Advantages and disadvantages of methods used for drug cytotoxicity analysis.
| Method | Advantages | Disadvantages | Application |
|---|---|---|---|
| MTT, MTS, XTT, WST-1 |
Inexpensive; Highly accessible; Relatively fast; Simple in execution. |
Does not detect dead cells; Cells are analyzed in bulk; Additional steps in protocol may increase data variability (in case of MTT); Toxic to cells. |
High-throughput screening |
| LIVE/DEAD assay |
Allows to evaluate numbers of both viable and dead cells; Rapid process; Simple in execution; Moderately accessible; Can be optimized for microscopic studies. |
Expensive; Cells are analyzed in bulk; Requires optimization for each cell line; Limited sensitivity in adherent cells [52]. |
Screening of small compound collections |
| Annexin V flow cytometry analysis |
Estimates the fractions of viable cells, cells in early apoptosis, and cells in late apoptosis/necrosis; Analyzes individual cells. |
Provides no information on total cell number; Does not discern between cells in late apoptosis and necrosis.
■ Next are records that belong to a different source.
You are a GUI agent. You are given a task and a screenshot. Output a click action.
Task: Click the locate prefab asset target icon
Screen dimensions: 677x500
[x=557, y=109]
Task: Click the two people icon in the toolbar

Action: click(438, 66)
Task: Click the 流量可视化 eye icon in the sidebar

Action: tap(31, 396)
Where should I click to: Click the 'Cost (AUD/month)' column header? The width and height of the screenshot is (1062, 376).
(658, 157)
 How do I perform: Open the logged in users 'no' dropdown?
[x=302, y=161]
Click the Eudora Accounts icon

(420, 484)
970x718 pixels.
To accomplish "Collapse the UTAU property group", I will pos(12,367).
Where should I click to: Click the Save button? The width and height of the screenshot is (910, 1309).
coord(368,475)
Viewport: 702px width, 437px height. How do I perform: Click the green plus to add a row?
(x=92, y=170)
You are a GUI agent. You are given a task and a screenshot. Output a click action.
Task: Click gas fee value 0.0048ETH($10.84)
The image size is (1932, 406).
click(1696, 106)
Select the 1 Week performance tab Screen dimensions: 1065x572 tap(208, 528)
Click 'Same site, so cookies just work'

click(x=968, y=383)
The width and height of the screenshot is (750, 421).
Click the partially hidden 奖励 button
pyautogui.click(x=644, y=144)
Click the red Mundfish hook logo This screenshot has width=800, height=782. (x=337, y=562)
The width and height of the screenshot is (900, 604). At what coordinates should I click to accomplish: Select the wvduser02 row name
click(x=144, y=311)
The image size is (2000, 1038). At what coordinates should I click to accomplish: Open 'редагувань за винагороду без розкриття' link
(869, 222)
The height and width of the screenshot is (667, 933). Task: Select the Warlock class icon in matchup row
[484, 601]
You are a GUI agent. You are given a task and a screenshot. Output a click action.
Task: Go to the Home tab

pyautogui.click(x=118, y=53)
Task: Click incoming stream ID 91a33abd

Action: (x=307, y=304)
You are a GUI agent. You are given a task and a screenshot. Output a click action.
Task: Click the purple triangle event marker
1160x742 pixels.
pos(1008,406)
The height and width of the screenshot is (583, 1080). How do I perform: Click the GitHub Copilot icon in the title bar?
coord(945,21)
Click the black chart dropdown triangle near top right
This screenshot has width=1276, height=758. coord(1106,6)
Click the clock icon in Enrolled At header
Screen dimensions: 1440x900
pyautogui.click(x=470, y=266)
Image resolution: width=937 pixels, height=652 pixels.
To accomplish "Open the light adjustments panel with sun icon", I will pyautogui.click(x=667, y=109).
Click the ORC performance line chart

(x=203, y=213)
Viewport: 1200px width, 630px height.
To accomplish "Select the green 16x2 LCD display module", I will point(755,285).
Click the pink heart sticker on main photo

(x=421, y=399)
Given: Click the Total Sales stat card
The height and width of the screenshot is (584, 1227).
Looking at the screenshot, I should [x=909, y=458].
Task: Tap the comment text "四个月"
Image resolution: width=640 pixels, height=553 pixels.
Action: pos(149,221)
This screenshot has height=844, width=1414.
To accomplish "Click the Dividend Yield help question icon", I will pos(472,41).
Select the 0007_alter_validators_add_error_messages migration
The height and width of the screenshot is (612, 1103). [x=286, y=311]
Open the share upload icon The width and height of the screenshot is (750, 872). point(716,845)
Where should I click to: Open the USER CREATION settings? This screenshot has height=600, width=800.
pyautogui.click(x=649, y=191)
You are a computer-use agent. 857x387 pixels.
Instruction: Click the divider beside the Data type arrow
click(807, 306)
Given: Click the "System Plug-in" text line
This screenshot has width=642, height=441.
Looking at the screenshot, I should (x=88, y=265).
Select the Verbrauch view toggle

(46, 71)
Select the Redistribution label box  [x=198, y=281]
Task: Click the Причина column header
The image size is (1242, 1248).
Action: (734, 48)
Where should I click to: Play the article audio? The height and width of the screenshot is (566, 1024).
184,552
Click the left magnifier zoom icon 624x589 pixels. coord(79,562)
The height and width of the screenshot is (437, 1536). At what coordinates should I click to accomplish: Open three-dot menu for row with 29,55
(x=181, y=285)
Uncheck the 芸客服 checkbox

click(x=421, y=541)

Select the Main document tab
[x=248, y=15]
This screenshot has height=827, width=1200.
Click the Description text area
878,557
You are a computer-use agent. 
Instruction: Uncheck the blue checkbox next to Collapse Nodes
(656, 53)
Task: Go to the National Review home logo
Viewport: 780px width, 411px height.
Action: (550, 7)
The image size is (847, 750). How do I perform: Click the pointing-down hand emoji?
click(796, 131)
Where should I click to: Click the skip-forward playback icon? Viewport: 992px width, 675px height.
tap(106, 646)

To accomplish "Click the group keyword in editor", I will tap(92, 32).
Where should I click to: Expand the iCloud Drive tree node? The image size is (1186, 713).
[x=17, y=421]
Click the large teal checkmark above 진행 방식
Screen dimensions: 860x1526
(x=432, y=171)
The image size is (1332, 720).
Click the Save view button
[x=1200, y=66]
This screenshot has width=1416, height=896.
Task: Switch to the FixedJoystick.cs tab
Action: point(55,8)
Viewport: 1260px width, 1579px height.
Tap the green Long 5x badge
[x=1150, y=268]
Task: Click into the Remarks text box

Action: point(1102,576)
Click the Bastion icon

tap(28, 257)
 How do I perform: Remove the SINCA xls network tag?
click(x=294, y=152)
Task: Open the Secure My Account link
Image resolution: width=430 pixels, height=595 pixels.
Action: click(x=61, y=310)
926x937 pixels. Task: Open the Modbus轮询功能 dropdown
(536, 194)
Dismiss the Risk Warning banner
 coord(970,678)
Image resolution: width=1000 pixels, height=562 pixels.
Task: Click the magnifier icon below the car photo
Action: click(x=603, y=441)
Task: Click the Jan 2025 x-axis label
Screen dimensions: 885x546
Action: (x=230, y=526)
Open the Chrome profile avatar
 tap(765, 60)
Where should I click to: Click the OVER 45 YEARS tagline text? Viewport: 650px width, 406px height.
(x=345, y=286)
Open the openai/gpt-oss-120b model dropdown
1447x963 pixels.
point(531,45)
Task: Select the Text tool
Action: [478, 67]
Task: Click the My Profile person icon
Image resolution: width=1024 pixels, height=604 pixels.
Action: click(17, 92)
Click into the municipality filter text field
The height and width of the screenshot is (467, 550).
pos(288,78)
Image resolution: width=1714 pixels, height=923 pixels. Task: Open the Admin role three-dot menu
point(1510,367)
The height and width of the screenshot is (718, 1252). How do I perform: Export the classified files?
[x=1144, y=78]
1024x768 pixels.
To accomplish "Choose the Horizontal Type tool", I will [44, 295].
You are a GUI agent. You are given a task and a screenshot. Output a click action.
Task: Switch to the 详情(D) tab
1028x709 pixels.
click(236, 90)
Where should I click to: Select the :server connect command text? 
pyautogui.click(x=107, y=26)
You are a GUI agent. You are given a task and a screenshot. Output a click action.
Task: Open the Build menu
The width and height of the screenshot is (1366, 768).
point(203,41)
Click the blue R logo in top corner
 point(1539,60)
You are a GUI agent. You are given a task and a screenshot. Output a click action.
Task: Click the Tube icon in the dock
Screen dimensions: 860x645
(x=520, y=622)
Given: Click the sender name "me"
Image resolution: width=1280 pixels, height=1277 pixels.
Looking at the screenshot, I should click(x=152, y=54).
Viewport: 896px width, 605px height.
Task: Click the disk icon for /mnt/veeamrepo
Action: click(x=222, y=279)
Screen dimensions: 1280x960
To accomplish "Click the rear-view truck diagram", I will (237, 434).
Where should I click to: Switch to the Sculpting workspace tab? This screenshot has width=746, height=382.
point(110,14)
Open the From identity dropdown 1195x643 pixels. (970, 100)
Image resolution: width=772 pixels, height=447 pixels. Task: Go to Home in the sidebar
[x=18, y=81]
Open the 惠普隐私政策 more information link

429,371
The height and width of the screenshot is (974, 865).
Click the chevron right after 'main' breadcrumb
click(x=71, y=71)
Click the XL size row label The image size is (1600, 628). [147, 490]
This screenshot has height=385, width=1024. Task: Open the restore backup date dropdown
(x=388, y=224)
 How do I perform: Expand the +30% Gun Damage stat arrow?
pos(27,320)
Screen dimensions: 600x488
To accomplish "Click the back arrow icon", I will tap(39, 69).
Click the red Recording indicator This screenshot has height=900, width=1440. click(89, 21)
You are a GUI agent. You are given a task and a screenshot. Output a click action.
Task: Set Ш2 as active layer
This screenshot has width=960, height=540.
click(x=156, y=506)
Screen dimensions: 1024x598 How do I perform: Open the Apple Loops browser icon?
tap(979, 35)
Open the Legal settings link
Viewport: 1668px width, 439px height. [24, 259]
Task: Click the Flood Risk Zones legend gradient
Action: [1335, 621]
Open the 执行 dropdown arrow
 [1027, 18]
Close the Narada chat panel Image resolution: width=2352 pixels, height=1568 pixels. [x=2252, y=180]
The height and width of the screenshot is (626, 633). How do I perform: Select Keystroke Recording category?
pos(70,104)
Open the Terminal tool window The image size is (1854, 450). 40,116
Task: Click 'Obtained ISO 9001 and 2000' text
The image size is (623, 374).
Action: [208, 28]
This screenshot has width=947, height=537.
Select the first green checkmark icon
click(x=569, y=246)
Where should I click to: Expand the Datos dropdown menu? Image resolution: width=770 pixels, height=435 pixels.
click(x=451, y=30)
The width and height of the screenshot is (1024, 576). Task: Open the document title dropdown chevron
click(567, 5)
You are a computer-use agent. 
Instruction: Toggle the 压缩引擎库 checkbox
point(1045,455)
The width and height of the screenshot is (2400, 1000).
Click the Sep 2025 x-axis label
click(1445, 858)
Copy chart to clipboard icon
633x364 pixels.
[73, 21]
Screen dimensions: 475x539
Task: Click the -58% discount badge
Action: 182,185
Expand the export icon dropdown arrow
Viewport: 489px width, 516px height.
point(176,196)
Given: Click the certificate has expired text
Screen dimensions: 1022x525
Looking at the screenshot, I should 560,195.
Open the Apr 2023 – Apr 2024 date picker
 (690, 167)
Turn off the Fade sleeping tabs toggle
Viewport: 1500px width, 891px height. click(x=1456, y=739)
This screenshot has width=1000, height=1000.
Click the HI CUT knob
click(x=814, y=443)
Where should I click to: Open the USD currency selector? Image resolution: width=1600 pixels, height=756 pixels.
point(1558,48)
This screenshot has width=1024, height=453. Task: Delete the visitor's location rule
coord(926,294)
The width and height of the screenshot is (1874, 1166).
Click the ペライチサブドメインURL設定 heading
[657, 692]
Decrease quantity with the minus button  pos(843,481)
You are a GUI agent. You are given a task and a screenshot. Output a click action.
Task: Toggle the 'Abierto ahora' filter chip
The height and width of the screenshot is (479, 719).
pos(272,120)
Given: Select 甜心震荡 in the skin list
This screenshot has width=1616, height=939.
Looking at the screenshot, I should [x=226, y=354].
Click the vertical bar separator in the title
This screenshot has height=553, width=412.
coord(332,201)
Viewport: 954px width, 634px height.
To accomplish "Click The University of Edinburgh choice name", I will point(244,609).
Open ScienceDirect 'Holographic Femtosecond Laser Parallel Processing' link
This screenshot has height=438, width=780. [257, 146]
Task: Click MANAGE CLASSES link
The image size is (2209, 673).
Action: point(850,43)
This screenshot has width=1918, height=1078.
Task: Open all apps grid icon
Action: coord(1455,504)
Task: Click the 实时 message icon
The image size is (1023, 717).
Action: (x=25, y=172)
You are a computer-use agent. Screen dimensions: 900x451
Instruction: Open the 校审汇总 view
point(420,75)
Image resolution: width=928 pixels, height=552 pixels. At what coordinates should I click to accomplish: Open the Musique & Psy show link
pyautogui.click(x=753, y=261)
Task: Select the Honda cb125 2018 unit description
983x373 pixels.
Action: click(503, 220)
Analysis of adherent cells requires additional procedures that may affect the viability; Cannot be scaled for high-throughput analysis. |
Study of apoptosis in a limited number of samples; Identification of drug-sensitive and drug-resistant subpopulations. |
| Western blotting |
Allows to estimate molecular mechanisms of drug action; High sensitivity. |
Provides no information on cell numbers; Cells are analyzed in bulk; Requires high-quality antibodies against cell death markers; Cannot be scaled for high-throughput analysis. |
Study of molecular mechanisms of drug action in a small number of samples. |